The PIC24FJ64GB chip I used in my USB module design has a built-in
interface for connecting such a transciever. In that particular case the
external transciever interface doesn't work, as a silicon erratum, and I'm
not sure exactly why one would want to use an external transciever when
there's one built into the microcontroller anyway. But the feature
certainly exists and was advertised as something the chip could do, before
they errata'd it. The Texas Instruments TUSB1106 is an example of a chip
that serves in the "external transciever" role; I don't know if it in
particular would work with my PIC24F chip in particular, if the interface
even worked at all, but the point is that this is a fairly ordinary
function and not something wacky I dreamed up.
Whether it would be a *good* idea to use an external USB transciever with
an optoisolator on every line between it and the rest of the circuit, is
another question, but it's absolutely possible and not particularly
unusual or surprising.
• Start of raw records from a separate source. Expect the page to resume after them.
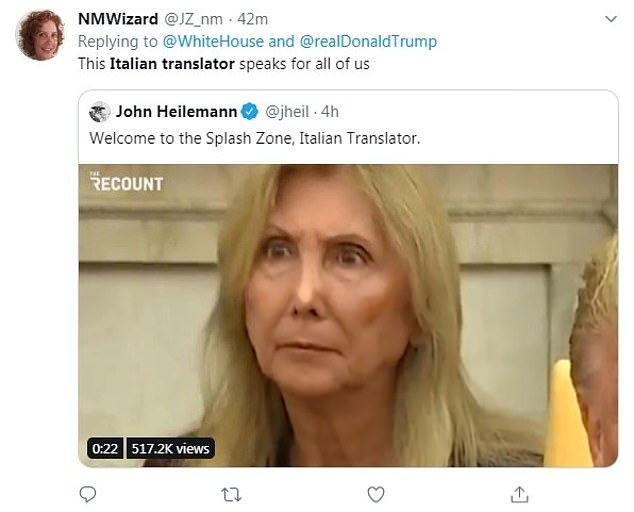634x512 pixels.
Task: Click the 0:22 video duration badge
Action: (104, 448)
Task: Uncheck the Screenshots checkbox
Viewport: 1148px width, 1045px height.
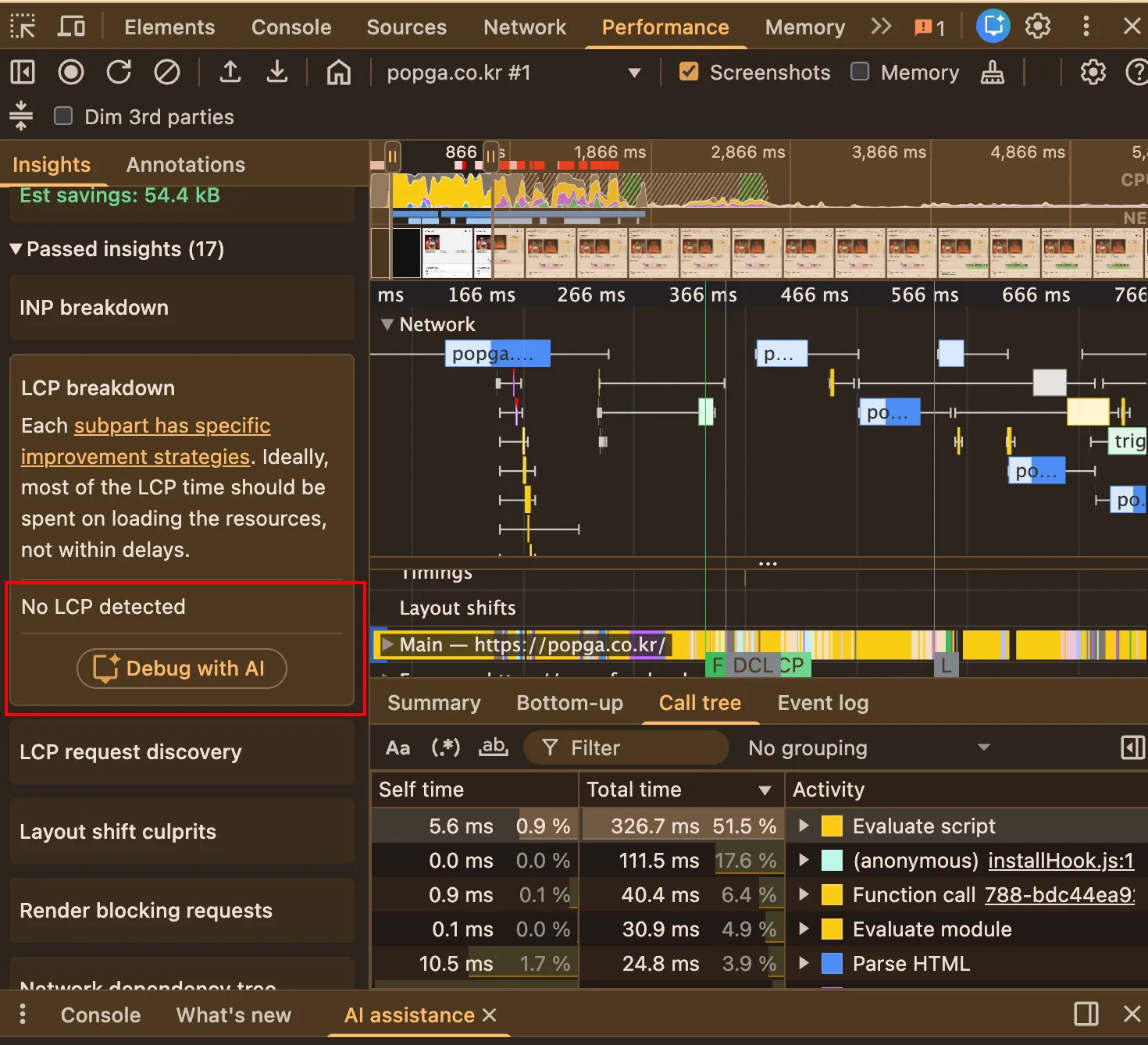Action: [x=689, y=72]
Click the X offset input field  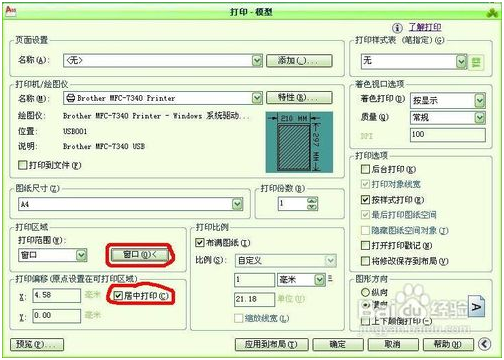[57, 295]
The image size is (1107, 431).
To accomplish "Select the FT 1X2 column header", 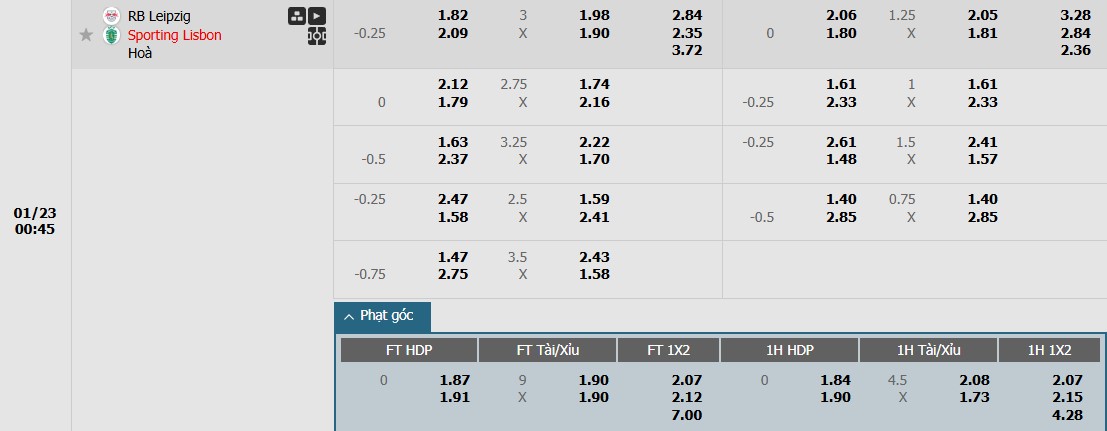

One reason someone might want to do it would be
what we're talking about here: an effort to have as little circuitry as
possible be powered by the USB power.
I would rather do what I said in my first response to this thread: have
an entire USB-MIDI to DIN-MIDI translater be on the "USB" side of the
isolation boundary. Then there is only one bit of serial data that
needs to cross the boundary, in one direction, and the stuff on the
"synth" side of the boundary is just the same as in any ordinary DIN-MIDI
controlled synth.
With NO power or other galvanic connection between the two sides.
> If there is a chip that optically isolates the bidirectional
> differential USB Data lines, I'd be fascinated to look at a data sheet
> to see how it works.
I'm not suggesting that the optoisolator would connect directly to the USB
data lines with nothing else whatsoever on the USB-powered side. I'm
suggesting that something on the USB-powered side translates the signal,
including by splitting the two directions of signal flow, into an
interface that can connect to an appropriate number of ordinary
unidirectional optoisolators. I daresay that's how the "USB optoisolator"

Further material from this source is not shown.